Quand elle entra dans le Café, ni elle ni lui ne s’étaient vus. Elle parce qu’elle alla directement dans la pièce du fond pour y coller l’affiche de son prochain spectacle et lui, comme nous venons de le mentionner, parce qu’il s’était isolé du reste de la planète grâce à son Mac qui, dans cette modernité virtuelle sidérante, pouvait projeter quiconque le voulait bien dans de profondes rêveries médiévales. Ce n’est qu’en revenant sur ses pas, une fois l’affiche collée, qu’elle l’aperçut, dos voûté et bronzage cathodique. Elle fit un crochet sur sa droite, traversa la pièce entre les tables et vint se planter droit devant lui. Il leva la tête et vit la sienne, souriante avec des yeux pétillants tout en haut de son visage, là où si tu n’es pas née à Hiroshima, se positionnent généralement les yeux sur un visage. Elle avait un sourire qui lui fit dire que finalement, cette vie n’était pas si moche après tout. Il retira aussitôt ses écouteurs parce que ce n’était pas poli et lui signifia du même coup son plaisir sincère de la revoir après ces longs mois d’absence. Elle s’assied sans lui demander la permission, mais il était bien content qu’elle le fasse. Elle lui dit qu’elle n’avait pas beaucoup de temps parce qu’elle avait encore des tonnes d’affiches à coller dans tout ces Cafés du quartier. «Comment ça va?» lui demanda-t-elle en déposant ses deux coudes sur la table et en avançant son visage vers le sien, question de lui planter son regard à bout portant dans ses pupilles de grand blond châtain mal rasé. 

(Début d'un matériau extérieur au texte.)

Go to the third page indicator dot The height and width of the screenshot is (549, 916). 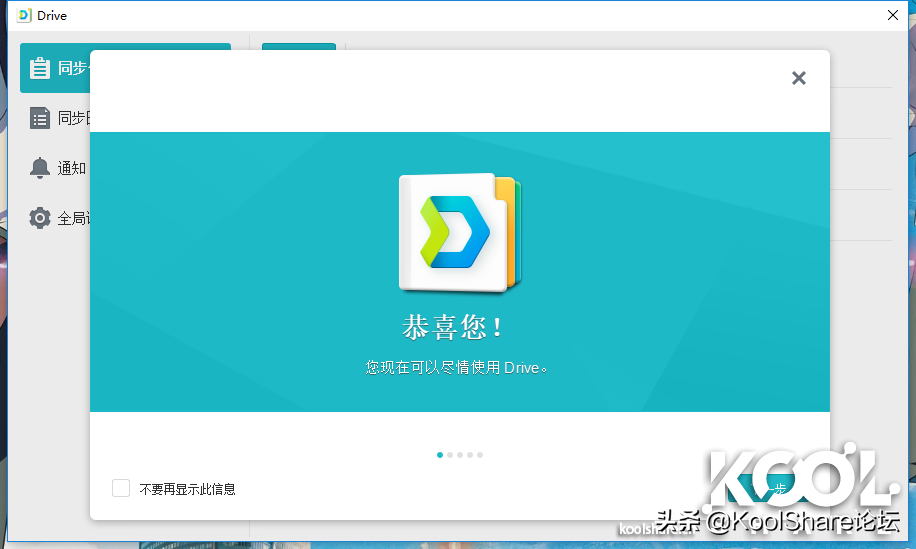point(460,455)
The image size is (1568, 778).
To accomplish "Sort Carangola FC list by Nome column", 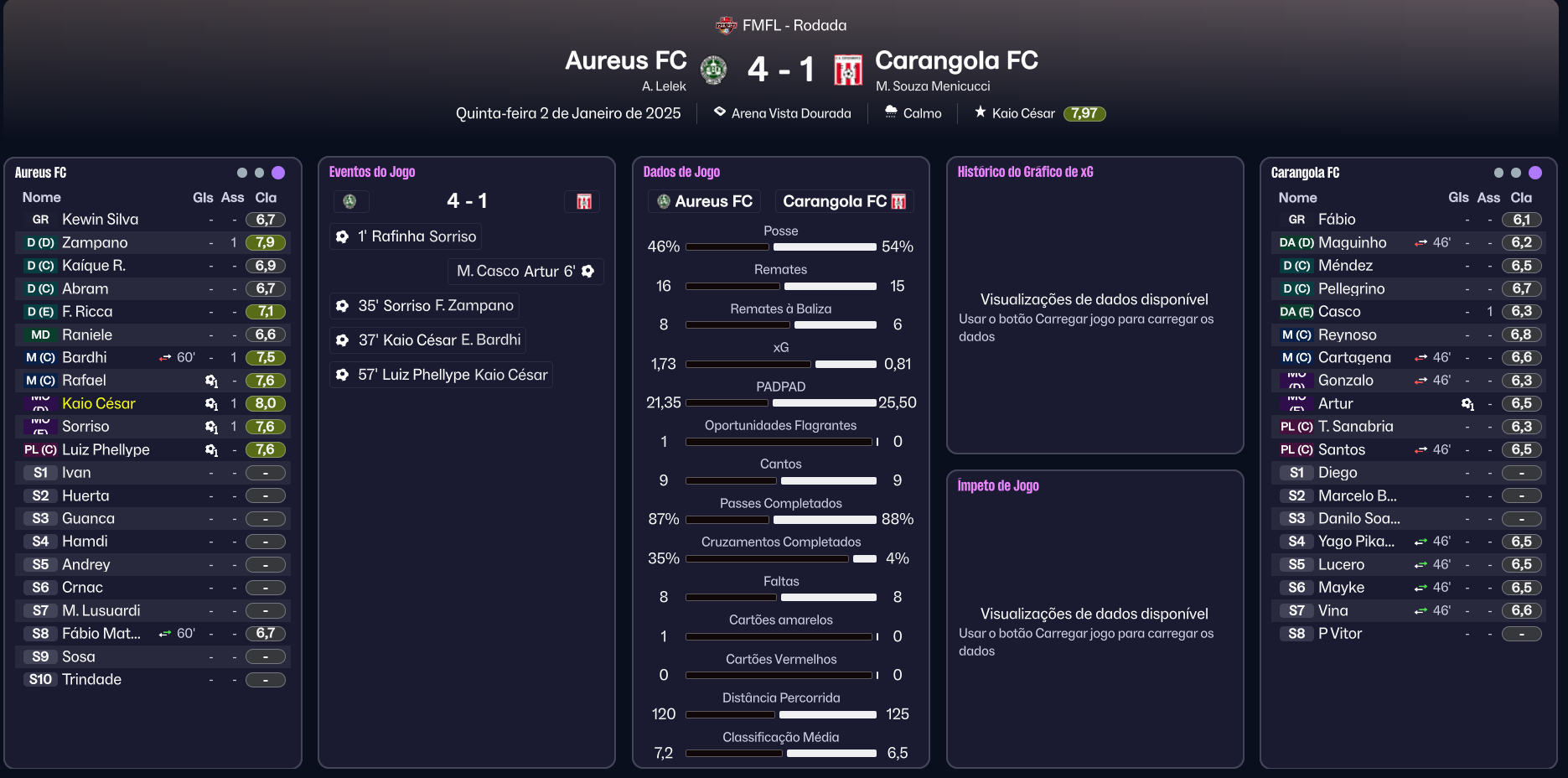I will [x=1297, y=198].
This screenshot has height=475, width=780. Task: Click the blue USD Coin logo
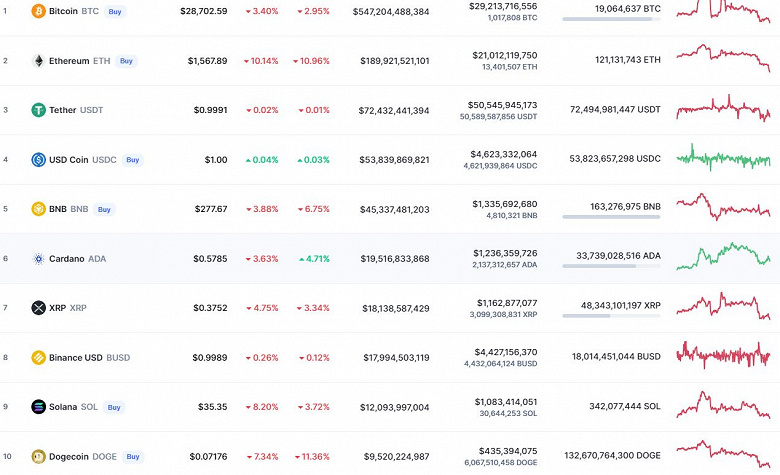(39, 159)
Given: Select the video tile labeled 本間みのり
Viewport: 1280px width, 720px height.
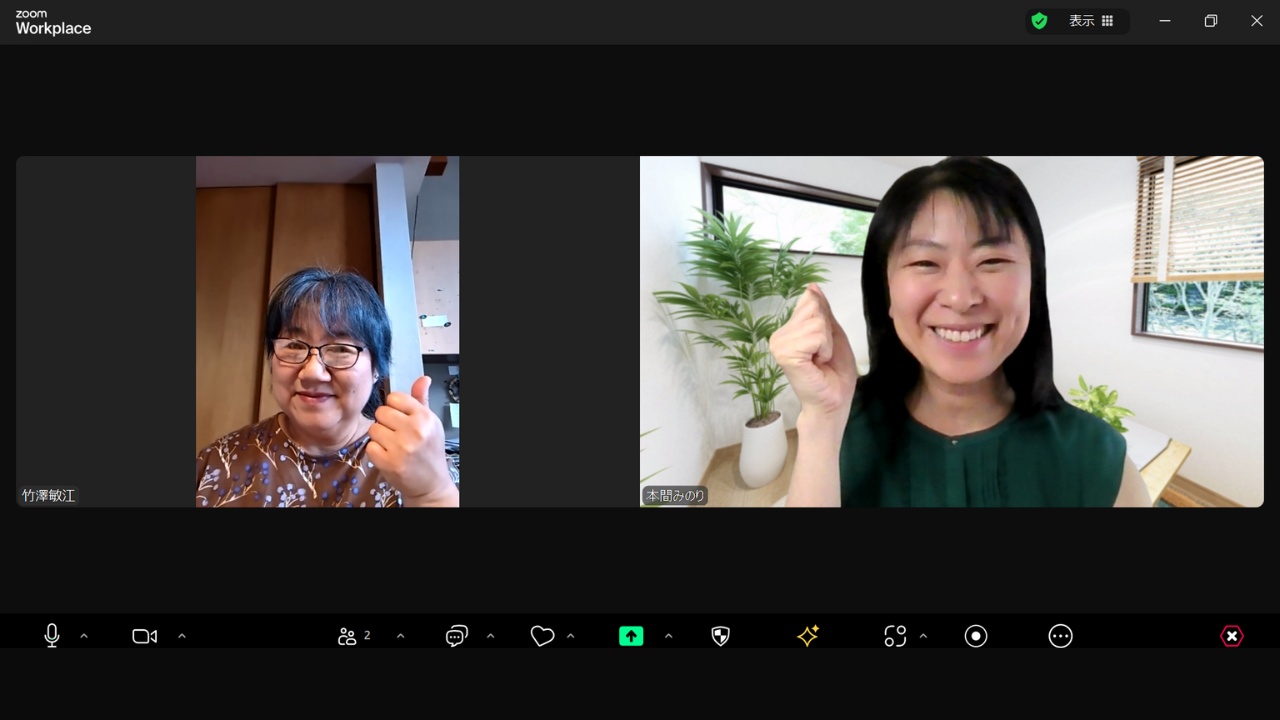Looking at the screenshot, I should [x=951, y=331].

Nous avons fait des recherches depuis cette journée et nous avons appris de source sûre que ces deux-là s’étaient connus lors des événements du printemps érable. D’abord sur Internet par des interventions communes sur des fils de discussions politiques, puis ensuite devant un café; café qui déboucha plus tard sur un weekend de pêche où il lui avait fait prendre pas moins de sept truites qu’ils mangèrent le soir même en les faisant cuir sur des briquettes de bois. Il ne se souvenait pas du vin qui accompagna ces salmonidés, mais il se rappellera pour le reste de ses jours l’immense bonheur qu’ils avaient partagé lors de ces deux journées. Pour toutes sortes de raisons, ils ne s’étaient pas revus depuis le mois de juillet précédent, mais ils n’en avaient pas moins gardés contacts. Il était vraiment heureux de la revoir et cela était réciproque. Notre source  anonyme affirme aussi que pendant ces deux jours de pêche, un courant très particulier avait passé entre les deux et que lui, le mec de cette histoire, le mal rasé, avait maladroitement interprété comme le signal de départ d’une grande histoire d’amour qui allait reléguer celle d’Elizabeth Taylor et de Richard Burton en une simple amourette d’adolescents retardés. Comme toujours, comme à chaque fois, comme ça semble être sa destinée ici-bas chaque fois qu’il croit rencontrer la femme de sa vie, c’est-à-dire 34 fois par semaine depuis les sept dernières années, il se trompa et dut une fois de plus accepter ce rôle de moins en moins confortable du vieil ami proche «mais tellement cool pour son âge». 

Poursuivons. 

Ils se donnèrent des nouvelles et tous les deux, sans se l’avouer, trouvèrent étrange de se redire des choses de vive voix qu’ils connaissaient déjà pour se les avoir écrites sur des réseaux  sociaux virtuels. Leurs sept mois d’absence leur paraissaient ainsi quasi nuls par le fait qu’ils ne s’étaient jamais réellement perdus de vue. Ils avaient échangé des mots sans voix et sans parfum, sans regard ni touchés. Ils étaient de cette génération qui avait appris à vivre dans le réel avant de connaître le virtuel et ils s’étonnaient chaque fois du décalage factuel qui pouvait désormais exister dans une amitié. 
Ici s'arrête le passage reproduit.